IL DOCUMENTO - Doveva sottoporsi a continui esami

Per il Tribunale di Sorveglianza di Ancona, come si legge nella risposta (datata 13 luglio 2015) all’ultima istanza del legale, seppur “necessitava di frequenti contatti con i presidi sanitari territoriali, le condizioni di salute dello Zoppi non sono particolarmente gravi da giustificare il rinvio facoltativo della pena“. Richiesta negata. «Se non era così grave come dicevano, come mai mio figlio è morto 10 giorni dopo?» domanda la Candiloro, convinta che, se i giudici avessero acconsentito a quella richiesta, suo figlio Daniele oggi sarebbe ancora vivo. «Non serve essere medico per capire che Daniele non poteva stare lì. Ci sono delle responsabilità da parte di chi non ha fatto nulla per mettere mio figlio in condizione di potersi curare. Se Daniele fosse stato trasferito, si sarebbe anche potuto scoprire un problema cardiaco che avrebbe salvato la vita di mio figlio. Invece no. E’ morto solo in carcere senza che potessi vederlo o sentirlo». Infatti l’ultima volta che la madre lo aveva visto era 19 giorni prima, il 4 luglio, quando Daniele le avrebbe detto:

«Mamma se io non esco dal carcere, qui ci muoio»

L'AVVOCATO - «La detenzione non può togliere la dignità»

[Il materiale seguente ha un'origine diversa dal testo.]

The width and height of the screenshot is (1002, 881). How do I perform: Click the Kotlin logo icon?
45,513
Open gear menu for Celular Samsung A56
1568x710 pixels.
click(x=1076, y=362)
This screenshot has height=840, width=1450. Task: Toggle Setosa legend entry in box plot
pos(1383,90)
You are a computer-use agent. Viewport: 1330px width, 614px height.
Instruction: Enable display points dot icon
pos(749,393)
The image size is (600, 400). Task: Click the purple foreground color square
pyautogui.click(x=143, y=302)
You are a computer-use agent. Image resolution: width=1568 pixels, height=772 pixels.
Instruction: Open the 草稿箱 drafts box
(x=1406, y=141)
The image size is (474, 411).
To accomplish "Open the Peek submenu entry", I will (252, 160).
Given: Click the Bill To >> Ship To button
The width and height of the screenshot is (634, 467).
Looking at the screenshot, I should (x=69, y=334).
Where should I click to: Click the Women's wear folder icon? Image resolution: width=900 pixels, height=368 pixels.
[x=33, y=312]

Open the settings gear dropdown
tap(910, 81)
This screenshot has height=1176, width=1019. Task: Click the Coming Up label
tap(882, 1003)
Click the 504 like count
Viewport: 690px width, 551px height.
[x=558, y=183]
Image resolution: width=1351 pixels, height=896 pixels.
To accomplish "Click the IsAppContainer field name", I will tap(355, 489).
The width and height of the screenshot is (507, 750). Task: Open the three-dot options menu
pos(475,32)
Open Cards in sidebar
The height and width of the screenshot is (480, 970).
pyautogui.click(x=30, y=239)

L’INCHIESTA. Dunque la domanda a cui si deve trovare risposta è: Daniele Zoppi si sarebbe potuto salvare o sarebbe comunque morto di infarto? Anche per questo va avanti l’inchiesta della Procura di Ancona. Sul tavolo del pm Paolo Gubinelli c’è un fascicolo contro ignoti per omicidio colposo. Non un capo di imputazione a caso perché significa che gli inquirenti stanno lavorando per capire se qualcuno non abbia fatto a sufficienza per impedire il decesso del detenuto. Di recente è arrivata la perizia del medico legale che non ha apportato elementi di novità all’inchiesta, stabilendo come il giovane fosse morto per “arresto cardiaco”. Il che porterebbe l’indagine verso l’archiviazione. Esito di fronte al quale Soriana Candiloro non si fermerà, pronta a battersi fino alla Corte Europea dei Diritti dell’Uomo di Bruxelles. «Io voglio che si faccia giustizia perché mio figlio non sarebbe morto se avesse ottenuto quello che per ben tre volte aveva chiesto: non evitare la pena, ma scontarla ed essere curato». Ma mentre si farà luce su eventuali responsabilità penali, resta l’immagine di un uomo che, nella malattia, in carcere, aveva già perso la propria dignità. Senza potersi muovere, sempre più affannato, con problemi di incontinenza e, come avrebbe testimoniato un volontario del carcere, con le caviglie diventate gonfie ed emaciate nell’ultimo periodo. Soffriva Daniele Zoppi, al punto da confidare ad un amico che prima o poi avrebbe simulato un malore pur di uscire di lì e andare anche solo una notte in ospedale. Mai avrebbe pensato che di lì a poco avrebbe avuto un malore vero e fatale.